From my Commonplace book, No. 5

[Earlier posts in this series: No. 1 / No. 2 / No. 3 / No. 4]

From Lon Fuller, “Principles of Social Order”:

My final conclusion is that, like many other worthwhile humanitarian goals, the rule of law can best be achieved without directly targeting it. What is perhaps most needed is not the immediate expansion of international law, but the expansion of the international community, multiplying and strengthening the mutual relations between nations. When this happened – or rather as As it happens – the law can act as a sort of midwife – or, to change the image, the law can act as a gardener who prunes an imperfectly grown tree to help the tree realize its own capacity for perfection. This can only happen when all concerned genuinely want the plant to grow and grow properly. Our job is to make them want it.

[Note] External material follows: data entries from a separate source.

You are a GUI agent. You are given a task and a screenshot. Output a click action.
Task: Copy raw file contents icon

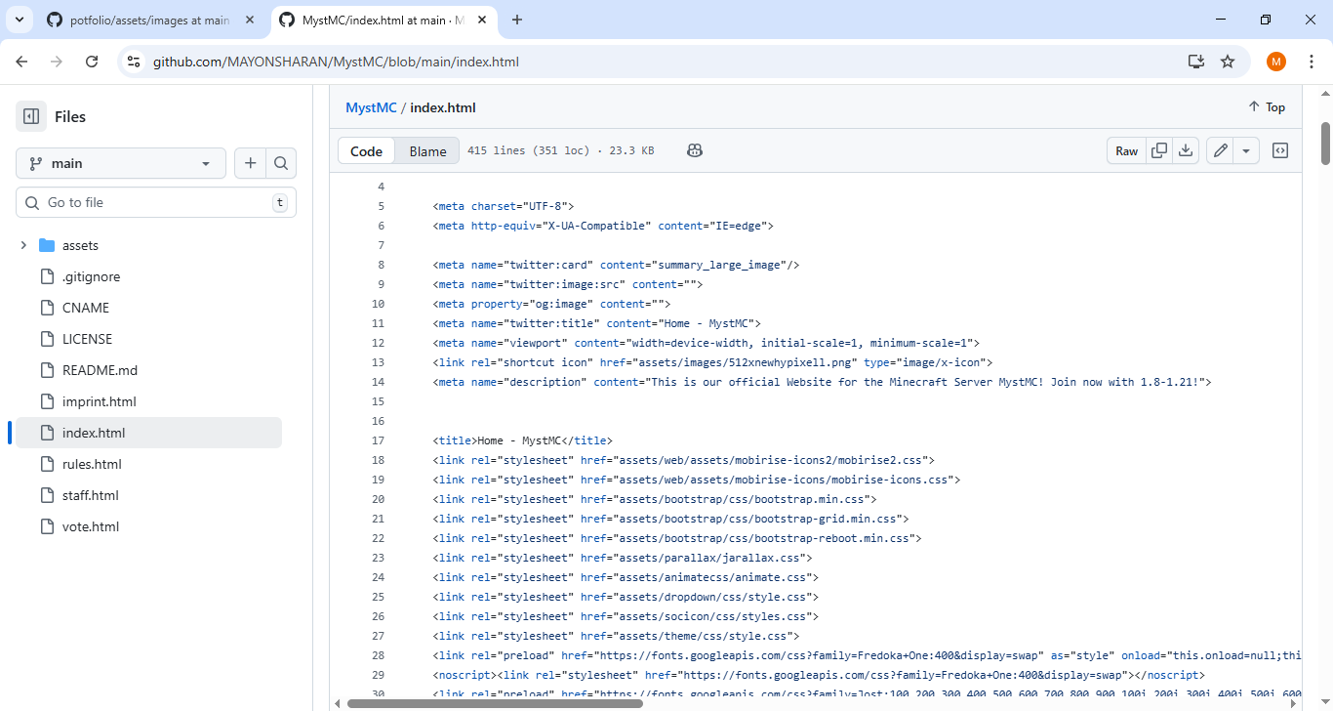pyautogui.click(x=1159, y=150)
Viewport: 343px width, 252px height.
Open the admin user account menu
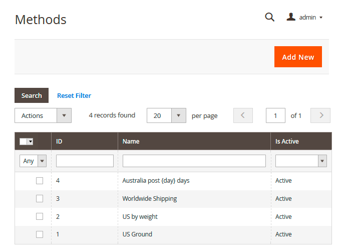pos(304,18)
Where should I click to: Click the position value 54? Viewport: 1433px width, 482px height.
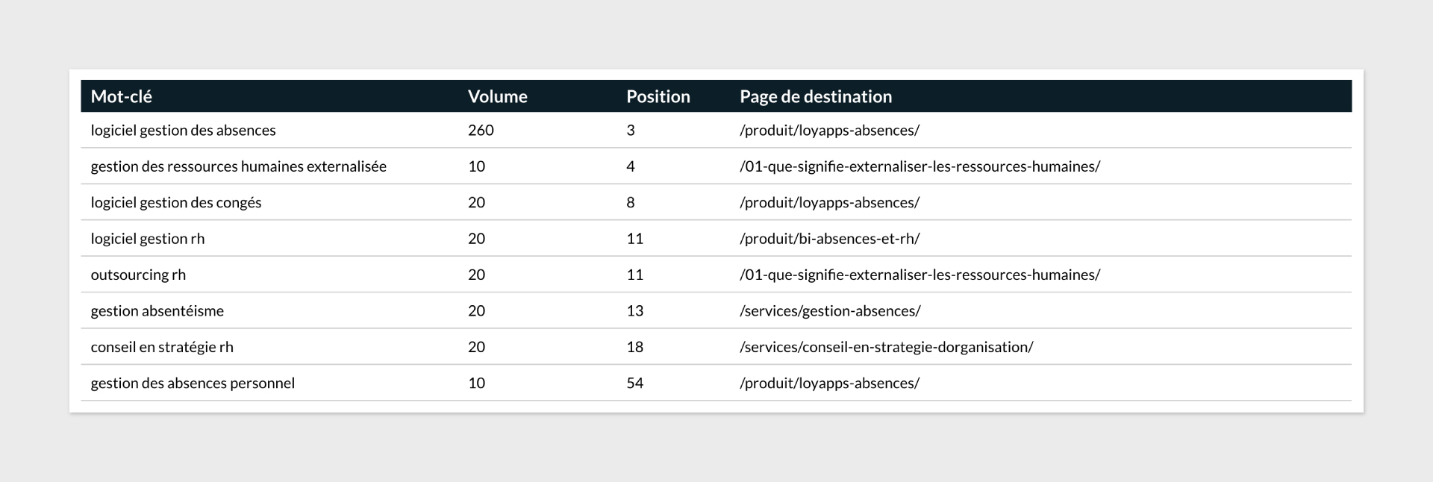pos(634,384)
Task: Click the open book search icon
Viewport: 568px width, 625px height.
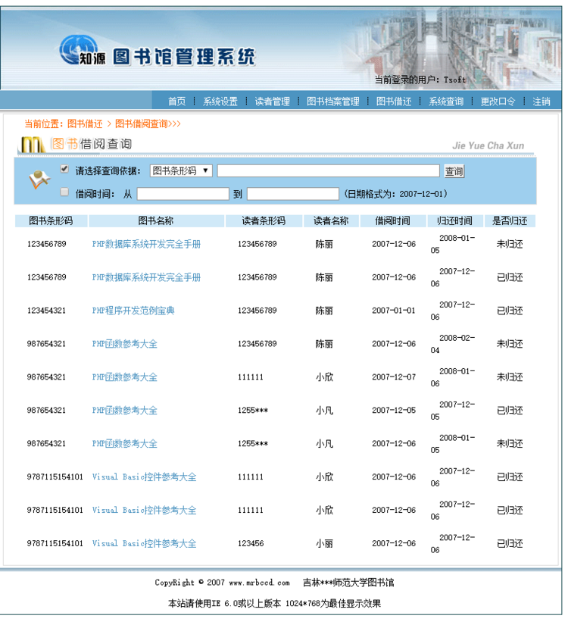Action: click(39, 180)
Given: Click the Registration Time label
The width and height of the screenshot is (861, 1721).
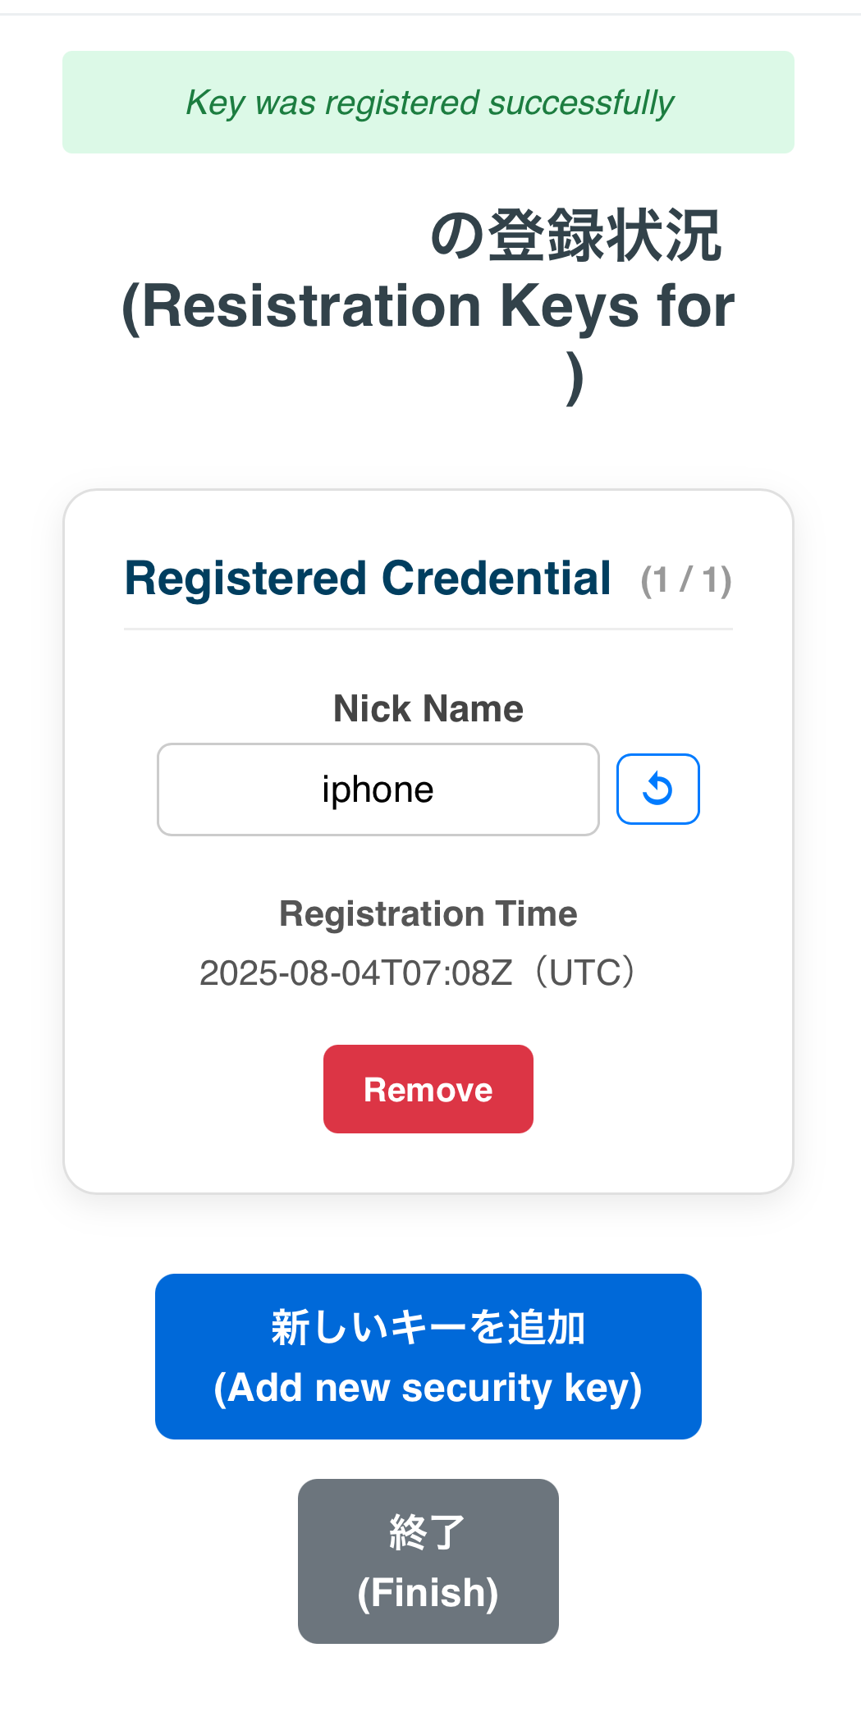Looking at the screenshot, I should pyautogui.click(x=428, y=913).
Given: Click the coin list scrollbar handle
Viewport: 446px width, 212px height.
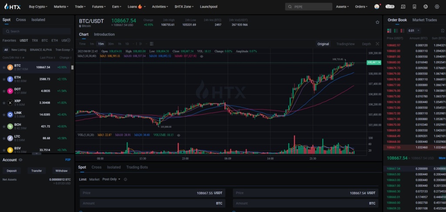Looking at the screenshot, I should pyautogui.click(x=72, y=67).
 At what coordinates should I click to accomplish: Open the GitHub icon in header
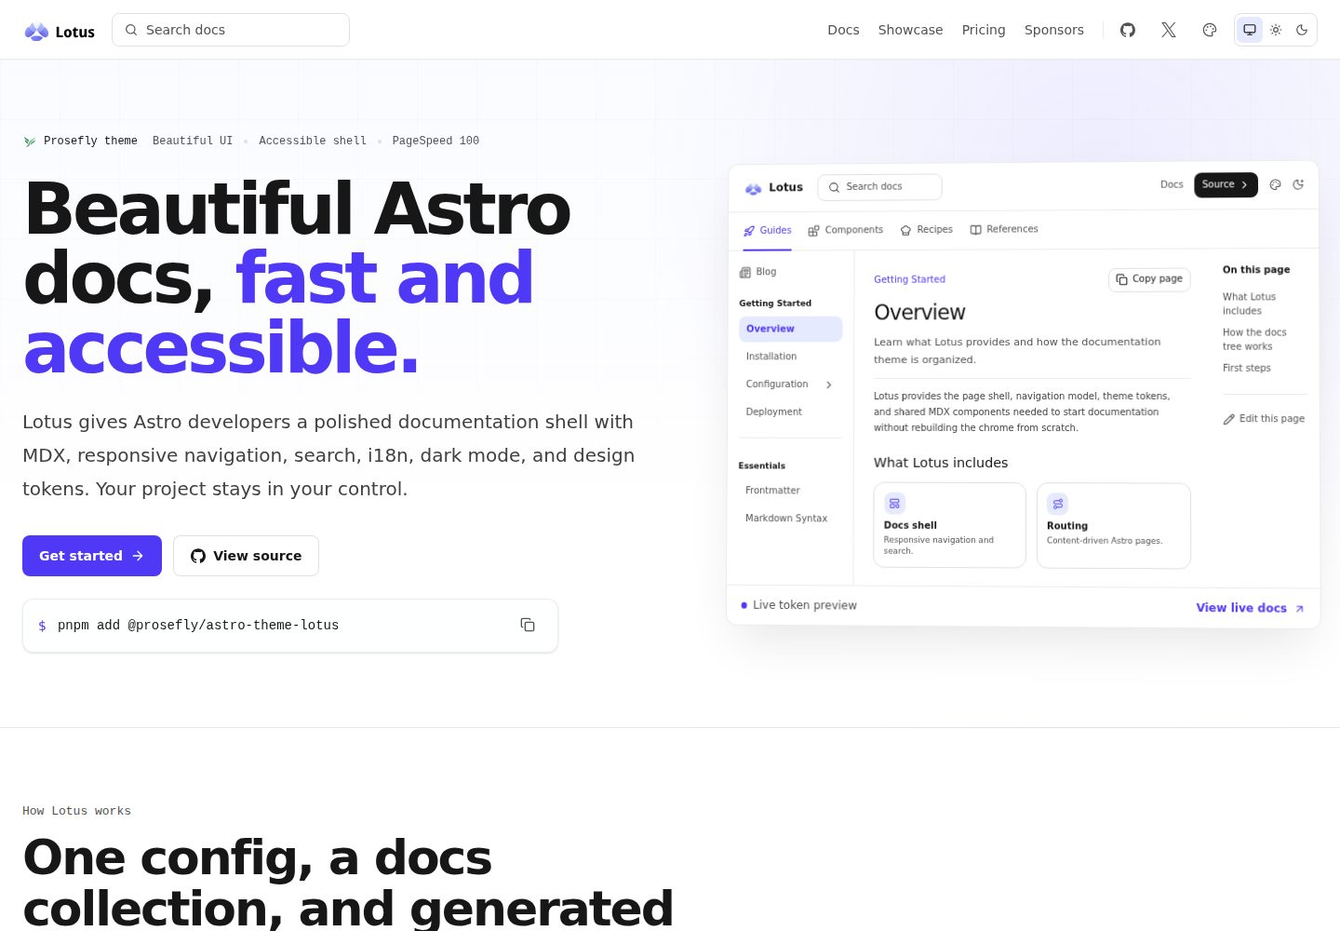coord(1128,30)
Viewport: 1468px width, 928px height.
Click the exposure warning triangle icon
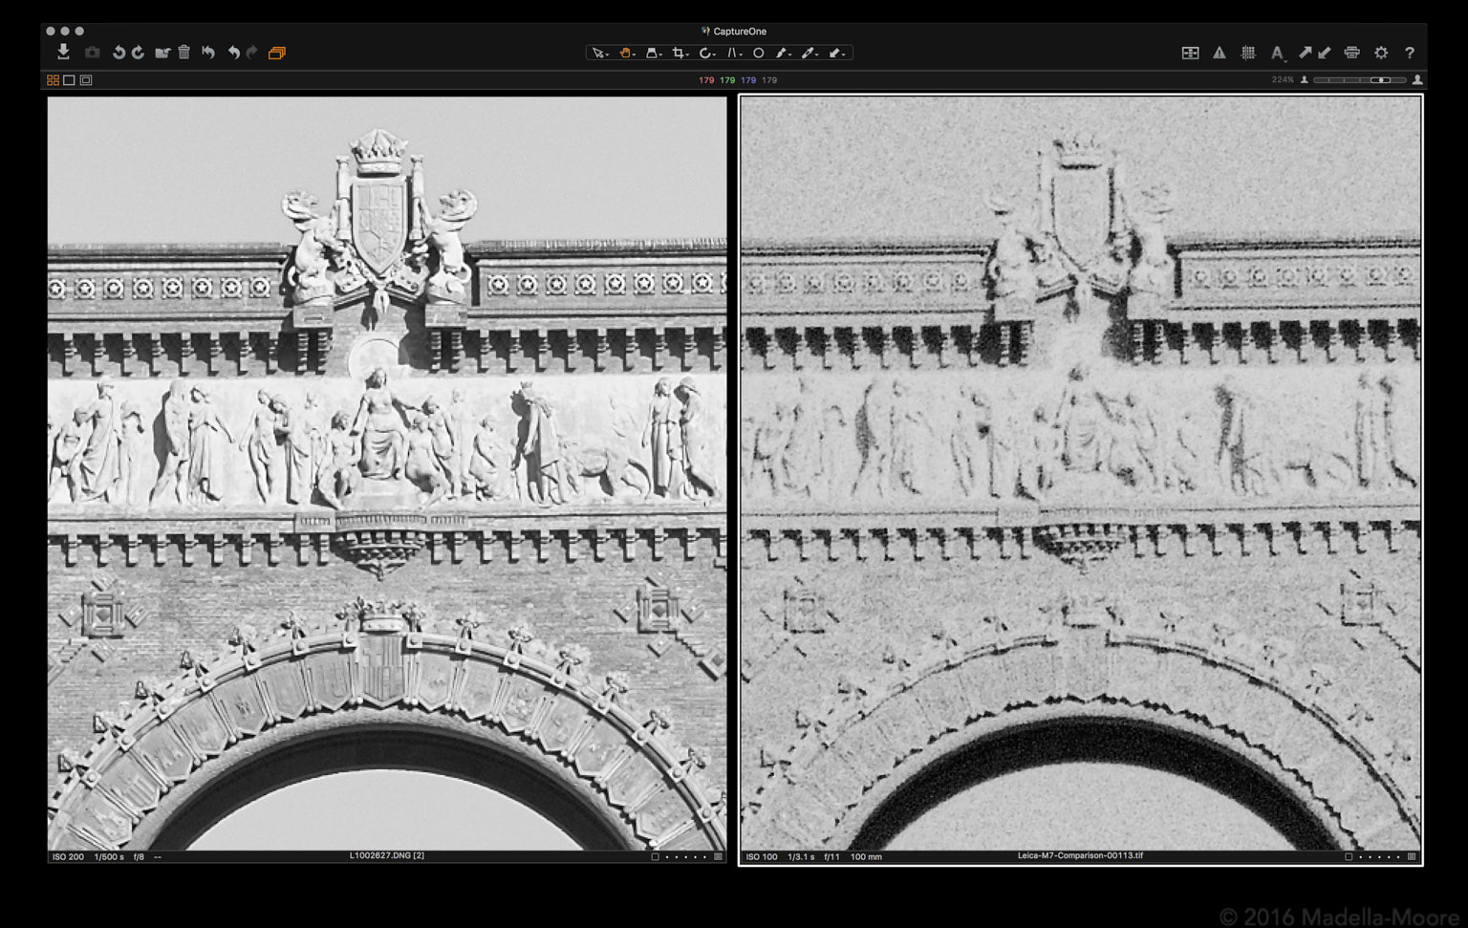coord(1220,54)
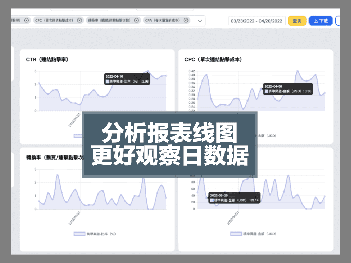Click the last data point of conversion rate chart

(166, 198)
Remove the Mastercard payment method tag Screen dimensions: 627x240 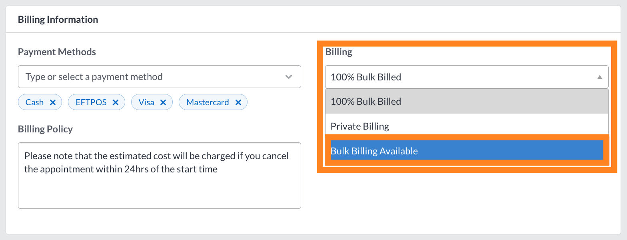[x=238, y=102]
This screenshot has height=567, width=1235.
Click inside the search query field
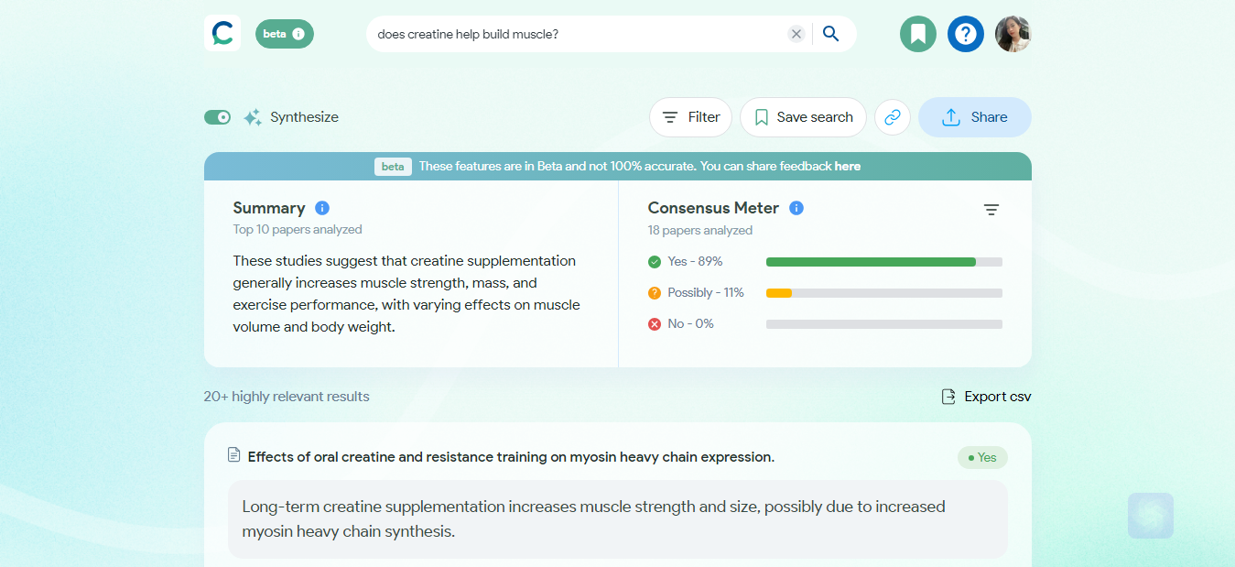[577, 34]
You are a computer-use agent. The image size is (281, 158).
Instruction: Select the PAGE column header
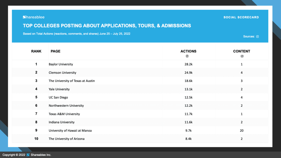coord(55,51)
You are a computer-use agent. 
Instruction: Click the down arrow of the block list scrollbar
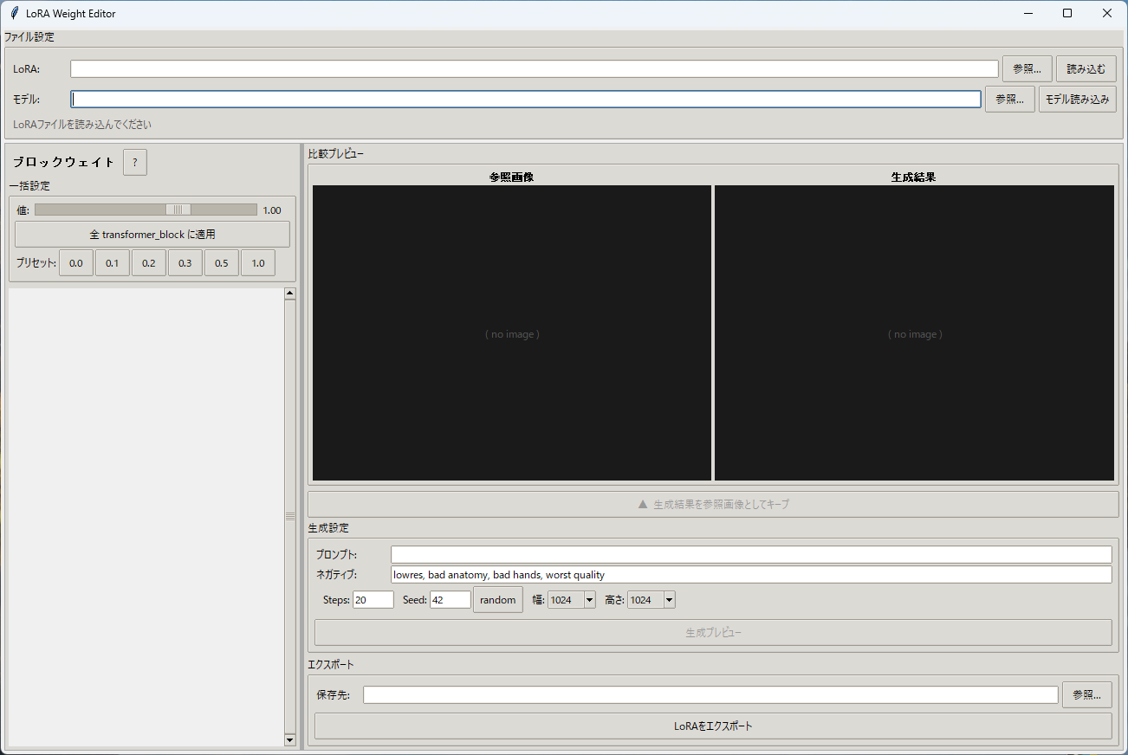[289, 740]
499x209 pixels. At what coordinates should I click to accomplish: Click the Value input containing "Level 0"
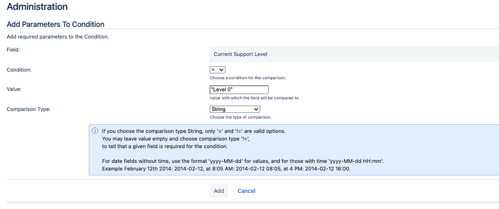coord(239,90)
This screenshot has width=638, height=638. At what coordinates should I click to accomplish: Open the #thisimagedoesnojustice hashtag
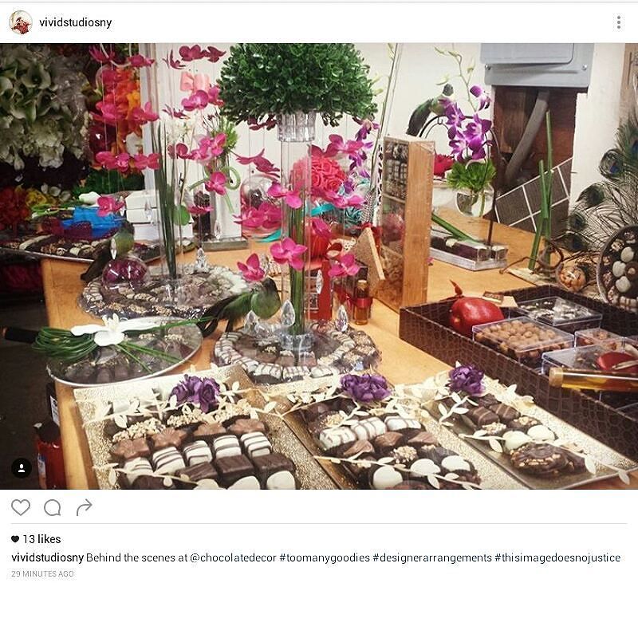557,557

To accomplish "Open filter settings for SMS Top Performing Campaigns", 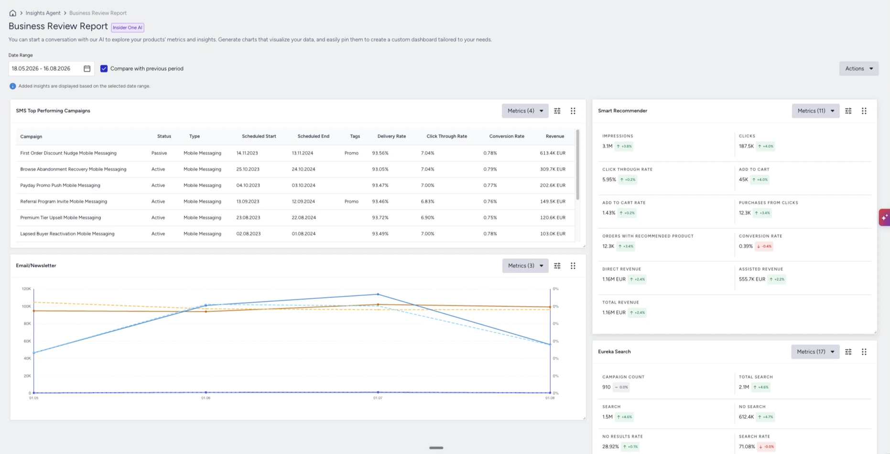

I’m a huge Lone Fuller fan; If you are unfamiliar with his work, I will begin with “The Ethics of Law,” which is, in my opinion, one of the truly great works of legal theory. The above quote, from an essay on international law, packs a lot of interesting ideas into a short and rather brilliantly-sentenced paragraph: that many “valuable human goals” can best be achieved by a kind of misdirection, or averted vision; That law is like a gardener pruning a tree “to help the tree realize its own capacity for perfection”; And that “our job” is to help “all concerned” to reach this state of “really wanting”.